If you keep my commandments, you will remain in my love, just as I have kept my Father’s commandments and remain in his love. I have told you this so that my joy may be in you and your j0y may be complete. This is my commandment: love one another as I love you. (Today’s Gospel)
The force of Jesus’ words seems centrifugal—from the Father, to me, to you, to one another. A force always pushing away from the center. But the physics teachers in the crowd will remind us all that there is no such thing as centrifugal force. It has long been called the fictitious or false force or even the ghost force. Its definition is in the negative: a non-existent force which is actually the absence of a centripetal force. We are not thrown off the merry-go-round by some outward pushing force called centrifugal, but by our weakness to exert enough centripetal force to hang in there. And what is centripetal force? It is a center seeking net force required to keep moving objects in circular paths around the center. If not met, objects move away from the center in larger curved paths or go off on a tangent.
First Communion 2012
Yesterday, our Second Graders received First Holy Communion.
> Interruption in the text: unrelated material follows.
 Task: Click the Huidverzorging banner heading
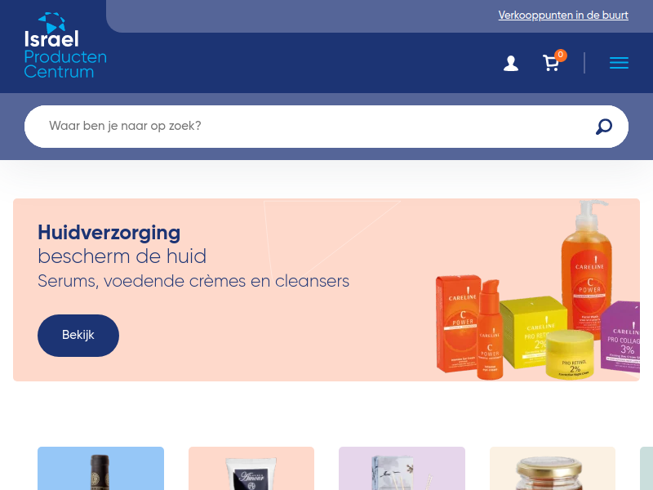pyautogui.click(x=109, y=233)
We will publish their names next week for all to see and celebrate.
We teach them to be good and kind, to be courteous and considerate, to be attentive and respectful—all elements of love one another. But yesterday at First Communion, our kids were drawn into that single, most important, center seeking force, which gives ultimate meaning to what we do, especially to what we do well. Without this force in our lives, we wander away on curved paths and go off on tangents, even if good ones.
Yesterday, we were all filled with joy, and Jesus’ prayer is that our joy be complete by filling us with that force of love, which can only live and work in us if we exert all our strength and every effort to come to the center. God!